Extend the passage on Sinn Féin's politics below, starting right after its last sentence and carrying its argument forward.

== Selected passage ==
=====
I feel that, more than ever, we owe it to those who voted for change on February 8 to offer a real alternative to the policies of Fine Gael and Fianna Fáil and challenge the narrative that their return to power is inevitable.8
A key element in this analysis is the characterisation of Sinn Féin as a left party. Sinn Féin leaders have certainly benefitted electorally by presenting themselves as radical outsiders who challenge a corrupt system.9 The civil war parties reinforce this rebel image by emphasising the party’s historical connections with the IRA’s armed struggle in the six counties. For Fine Gael especially, this ‘shadow of the gunman’ makes Sinn Féin completely unacceptable as a party of government in Dublin, whilst for Sinn Féin this historical whiff of cordite does them no harm at all amongst their potential supporters in the urban working class.10
Marxists, however, should take neither of these assessments at face value. Despite the party’s origins in an insurrectionary mass movement for national liberation during the 1970s and 1980s, in terms of its programme and its politics Sinn Féin is now clearly a bourgeois party - albeit one committed to a modified form of national capitalism.11 As an all-Ireland party it presents two faces: north of the border, it works the system and sits in the power-sharing executive implementing austerity, along with the Democratic Unionists (DUP). In these communalised politics of sectarian carve-ups, Sinn Féin’s role is to act as the voice of the nationalist middle class at the top table in Stormont. South of the border the party’s appeal appears to be much more radical and, in consequence, it has been successful from the late 1990s in gaining electoral support in working class constituencies far removed in social composition and political tone from the traditional rural republican heartlands along the border.
However, whilst ‘left’ Sinn Féin TDs such as Eoin Ó Broin have an established public profile as radical critics of ‘the system’ in areas such as housing and health policy, the party’s approach is actually one of cautious intervention and limited European social democracy. The openly expressed eagerness of Sinn Féin to go into government with the Dublin political establishment in the post-election period and the timidity of its programme for change shows the real nature of its politics.12 For example, in combining a ‘forensic’ analysis of the shortcomings of banks and financial institutions with stale platitudes of national consensus and calls for “real and meaningful solidarity from our banks and financial institutions”, Sinn Féin finance spokesman Pearse Doherty, shows that, far from being a revolutionary tribune, the party actually functions as a licensed critic which accepts the underlying framework of contemporary capitalism.13 Despite its ‘revolutionary’ past and current radical rhetoric, Sinn Féin is a capitalist party.
=====
== Source data ==
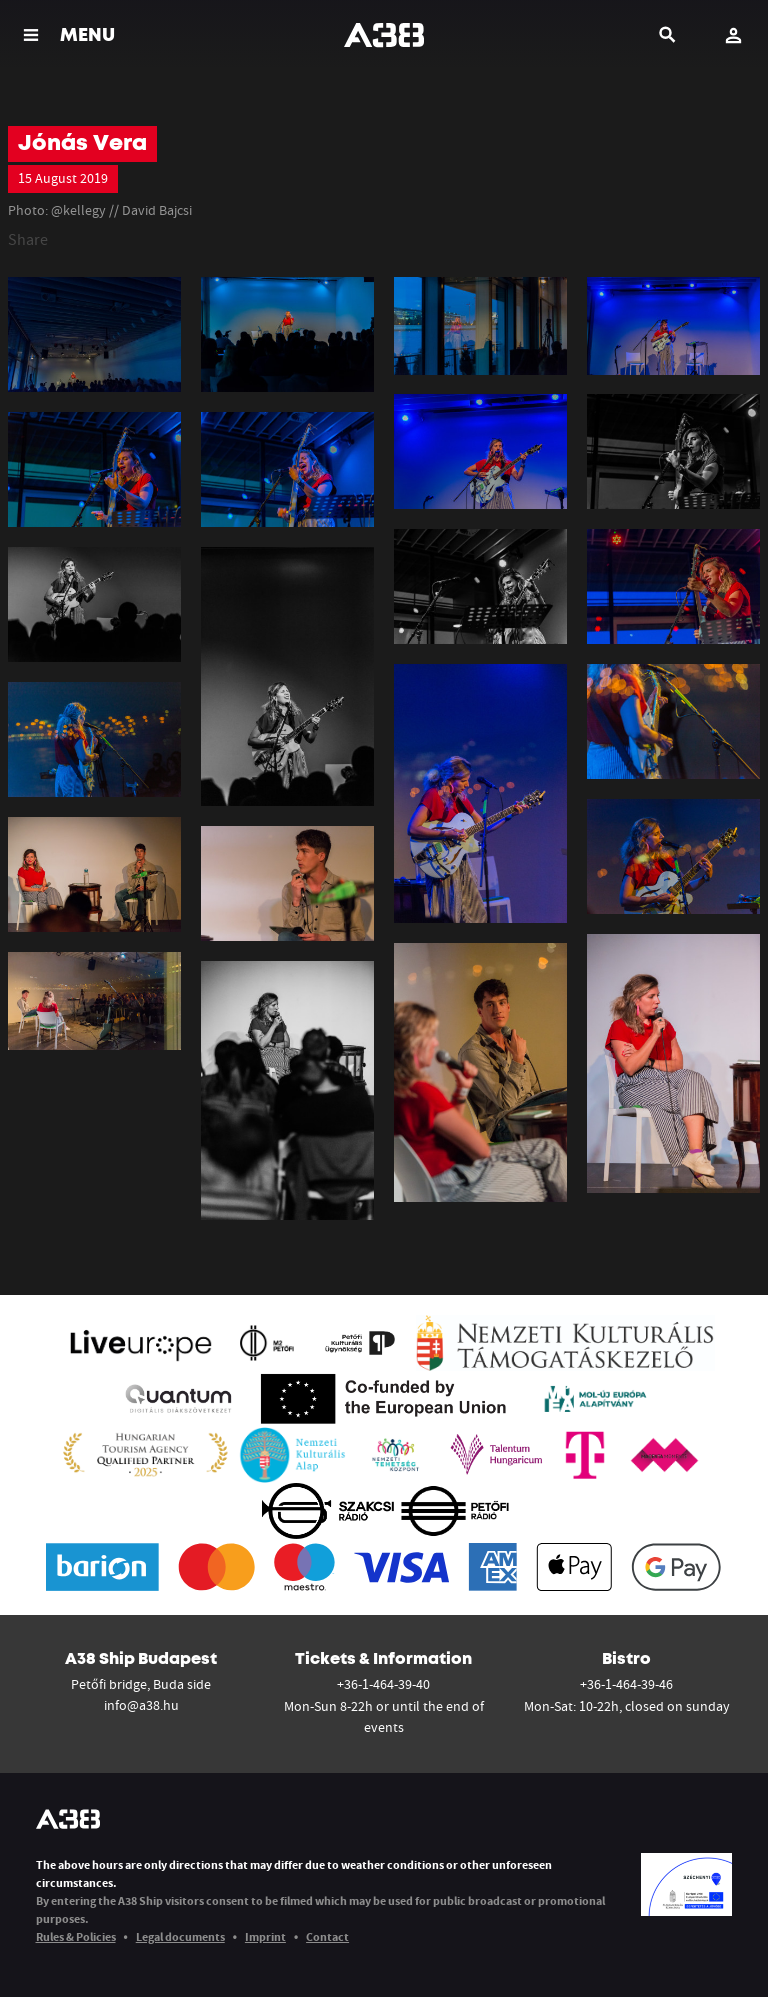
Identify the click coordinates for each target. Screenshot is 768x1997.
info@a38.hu (141, 1705)
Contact (327, 1936)
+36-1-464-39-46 (626, 1684)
=====
== The answer ==
The comrades from People Before Profit must surely be fully aware of its recent history, given that a critique of Sinn Féin as a pro-austerity, sectarian party of government at Stormont has been central in People Before Profit’s electoral campaigns in the Northern Ireland assembly elections in recent years.14 Furthermore, it has previously, and correctly, attacked Sinn Féin south of the border for shifting its position on taxation and cosying up to capitalism. Yet it persists in claiming that Sinn Féin could join a “left government”.15 The rationale of Richard Boyd-Barrett’s continuing calls for such a government seems to largely rest on the ‘revolutionary’ situation that the formation of such a government could open up. In the aftermath of the election he argued:
Even a short-lived minority left government could, with public support and mobilisation, quickly take some radical measures on housing, health, wages, the cost of living and climate action, and defy Fianna Fáil and Fine Gael to vote against them. The tide for change in the election can be translated into a movement of people power that would force through some genuinely effective and radical measures that it would be difficult for Fianna Fáil and Fine Gael to stop.16
In a broadly similar vein Cian Prendiville, writing on the website of Rise (part of the Solidarity-People Before Profit alliance), argues that after the election “there’s no going back”, but is less clear on “what’s ahead”.17 He too calls for a “left government”, but for him this slogan is linked to “socialist policies”. Significantly, unlike People Before Profit, not only does he not include Sinn Féin, the Greens et al in his definition of “the left”, but he correctly points out the capitalist character of their politics and their record in government at Stormont. Presumably then, Prendiville’s left is confined to the five TDs of Solidarity-People Before Profit? He does, after all, see great potential and a real possibility for radical change in campaigning around the left government slogan:
With a bold approach, the socialist left can make a real impact. We can’t shy away from the desire for a left government: we must embrace it. We must explain why a left government will need socialist policies if the promises of change are to be kept … While the surge in support for Sinn Féin reflects a desire for such radical change, we also cannot shy away from the reality that the Sinn Féin leadership, as it stands, do not …
The political and business elite will resist every policy which challenges their rule and their profiteering. The EU will try to impose its Thatcherite fiscal rules to block real change, as they did to Syriza in Greece. A left government will need to reject these anti-democratic, anti-worker diktats not just in words, but in deeds. That means going beyond mere parliamentary manoeuvres, and actually building a mass movement in the communities and workplaces.18
Whilst other currents of the Irish left seem to accept the underlying premises of this approach, there is some difference of emphasis, particularly on how far they explicitly call for a left government. The Socialist Party - a product of a split in the Committee for a Workers’ International and an affiliate of the International Socialist Alternative - supports negotiating with “any party that desires real change and is serious about fighting for the interests of ordinary working people and the young, and we are willing to do so”. It lays down a series of preconditions, but stresses that for real change, it’s necessary to break with the rigged capitalist economy through the democratic public control and ownership of the key wealth and economic resources. This is essential if the key problems society faces are to be tackled.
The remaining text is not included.